>> start SOURCE PASSAGE

We two have paddled in the stream, from morning sun till dine. But seas between us broad have roared since auld lang syne.
Kate and I have danced till sunrise in the clubs of New York, clinked glasses with celebrities on the left coast, and gone diving head-first into the waters of Lake George before it freezes in January. Though pajama-clad and exhausted from work and children…the joys in life have changed. I’d die of liver poisoning if I tried to keep up with 23-year-old me in New York, and 23-year-old me would die of boredom if he was stuck with me today…but we both were/are happy in our own time.
And there’s a hand my trusty friend and give us a hand o’ thine. And we’ll take a right good-will draught, for auld lang syne.
This is why people hold hands when they sing this Scottish poem by Robert Burns. Lend a hand, raise a glass, and ever onward we will go. Kate has become more than my wife and best friend…she has become someone who cannot be described by any word in the English dictionary because my love for her is constantly growing and has surpassed my ability to define it in words. All I can think of is that she is an enigmatical and prodigious rapture…but those are just words. That’s okay. I see it in Kate’s eye as well and THAT is the special bond that ties us together. THAT is why life is wonderful. THAT is why she is the completion of me…the missing piece of star-dust I once was…the molecules that hum when we are close and crash together to create the boring word of “love.”

>> end SOURCE PASSAGE

WRITTEN TASKS →
1. Decide whether each statement agrees with the Auld Lang Syne passage, answering yes or no and quoting the words from the passage that settle it: (a) The writer and Kate have danced in clubs in New York. (b) The passage names Robert Burns as the poet. (c) The writer says any word in the English dictionary can describe Kate.
2. In the Auld Lang Syne passage, which lake have the writer and Kate dived into?
3. Go on with the Auld Lang Syne passage, starting after its final sentence.
The listing that comes next is from a different source than the Auld Lang Syne passage.

>> start INFORMATION PROVIDED

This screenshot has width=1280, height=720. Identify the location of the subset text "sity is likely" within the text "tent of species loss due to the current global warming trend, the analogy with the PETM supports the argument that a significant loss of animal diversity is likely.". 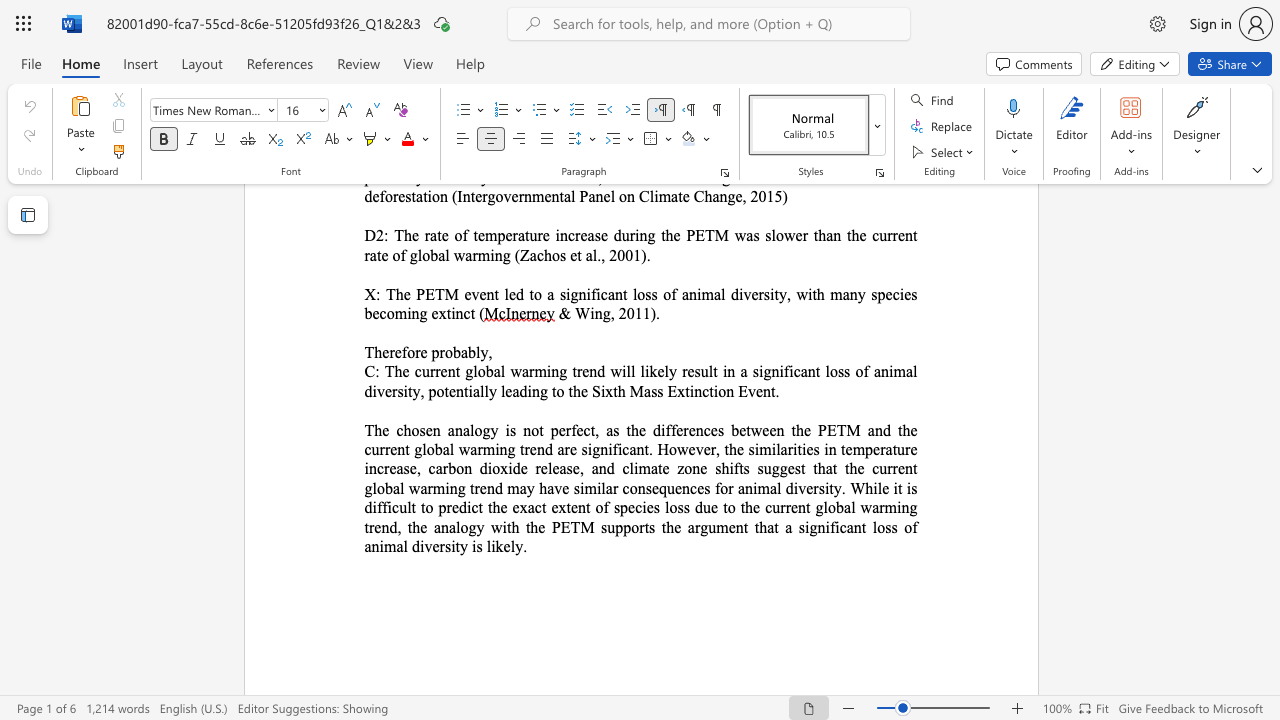
(443, 546).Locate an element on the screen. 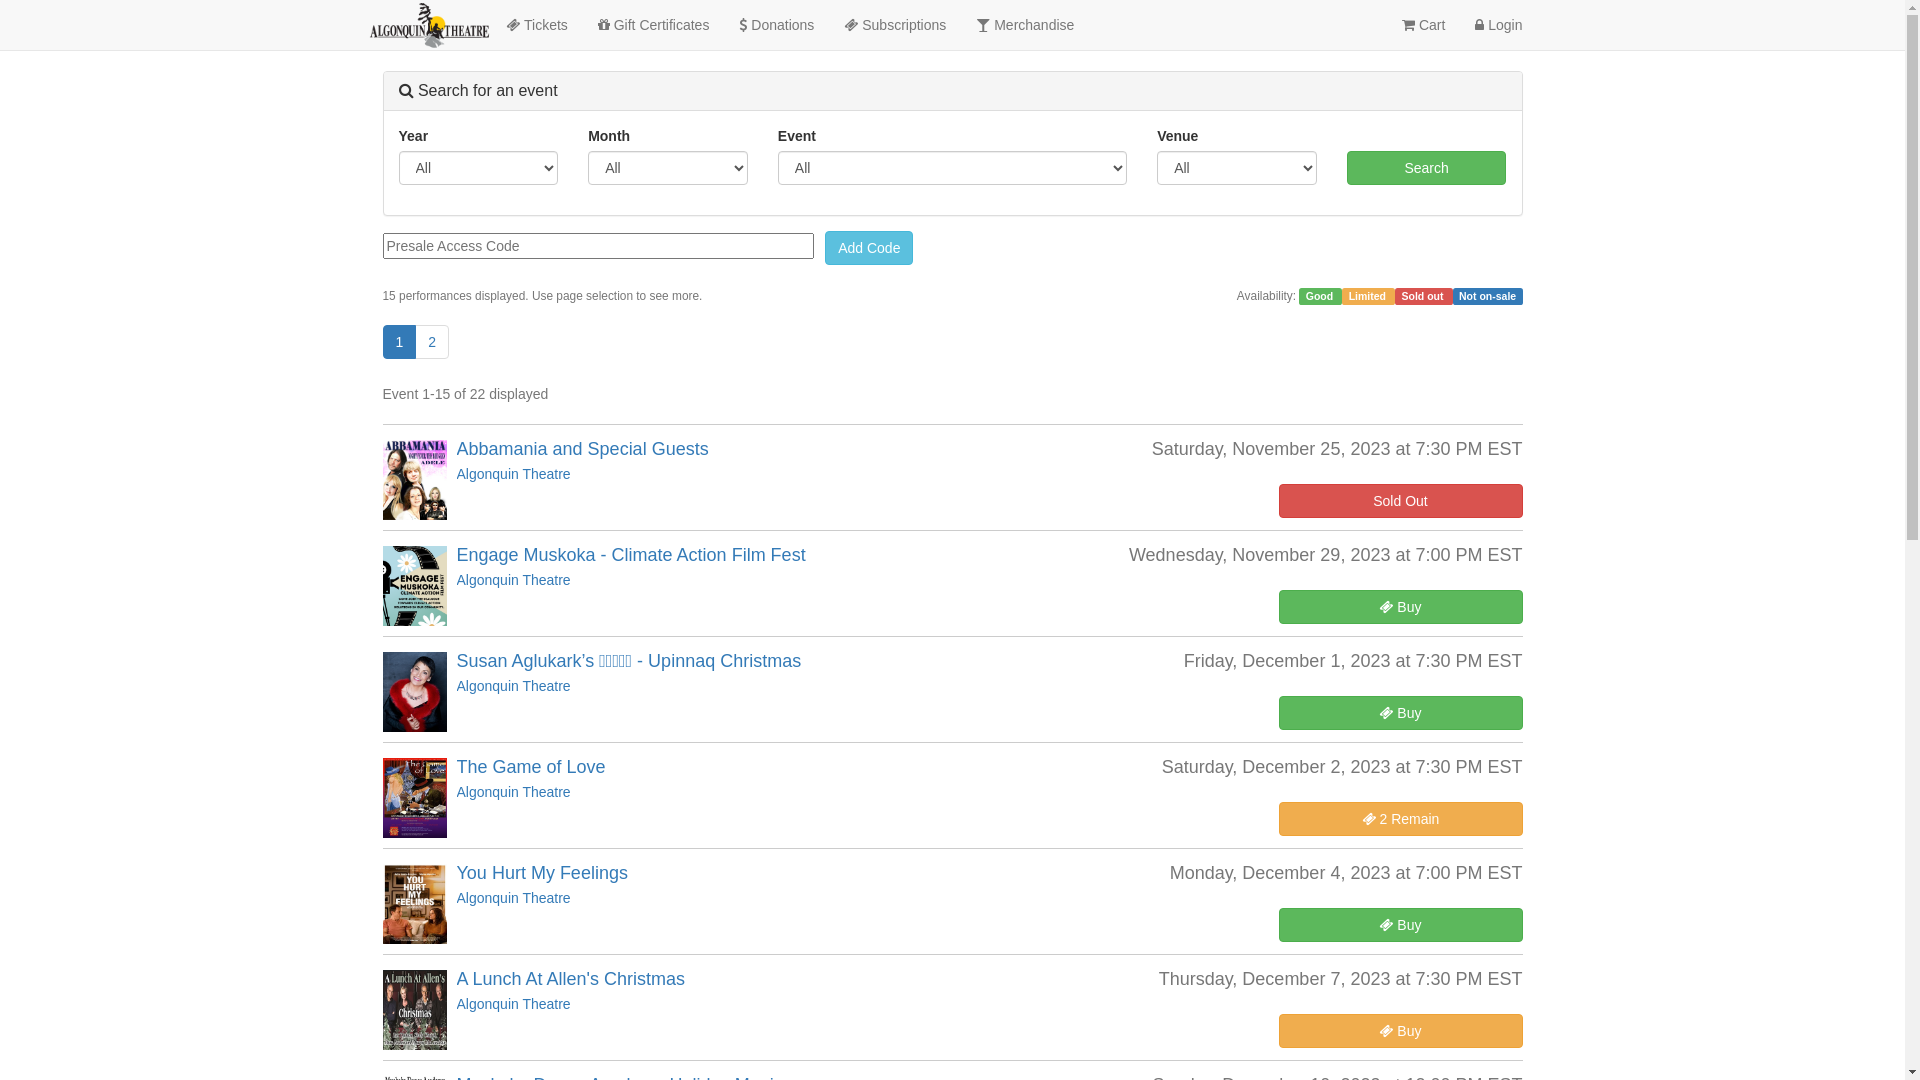 Image resolution: width=1920 pixels, height=1080 pixels. 'You Hurt My Feelings' is located at coordinates (541, 871).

>> end INFORMATION PROVIDED

RESULTS IN ORDER →
1.
(a) Yes: "Kate and I have danced till sunrise in the clubs of New York"
(b) Yes: "this Scottish poem by Robert Burns"
(c) No: "she has become someone who cannot be described by any word in the English dictionary"

2. Lake George.

3.
So as “Auld Lang Syne” rambled around in my head in the days following January 1st, I found my 2013 resolutions. They are not fantasies and therefore not anxiety inducing…on the contrary they are anxiety ebbing. I’m not going to resolve to lose 15 lbs (which I would love to do). I’m not going to resolve to remodel the downstairs (also…would love to do). I’m going to make resolutions for you, for Kate, and for everyone I encounter. I resolve in 2013 to think less about myself and more about others. I resolve in 2013 to not hold those around me to unrealistic standards. Even harder…I resolve in 2013 to not hold myself to unrealistic standards. What does that mean? It means I’m giving myself permission to be human and make mistakes. It means I’m going to take it easy on myself and those I love. It means I’m going to go with the flow.
2012 was not the year I developed GAD and retreated to my home to cower in agoraphobic terror…it was the year my body gave me the wake-up call I needed to chill out and give myself credit for the good things I do. I’m bringing another person into this wold in two months…I have to go with the flow…there is going to be two little boys running around the house for the rest of my foreseeable future and it will be much more fun if I let it be whatever it is going to be. Life is good. Life is great actually! All the good stuff is the stuff I don’t stress about…so why am I stressing? This is a resolution I can achieve but taking it easy isn’t achieved by doing nothing…it is achieved by appreciating auld lang syne, not fantasizing about tomorrow and all its potentially horrifying outcomes, and enjoying where I am now. I am now. This is now. The past is behind me and the future is full of potential. Bring it on 2013, I’m ready to go with the flow.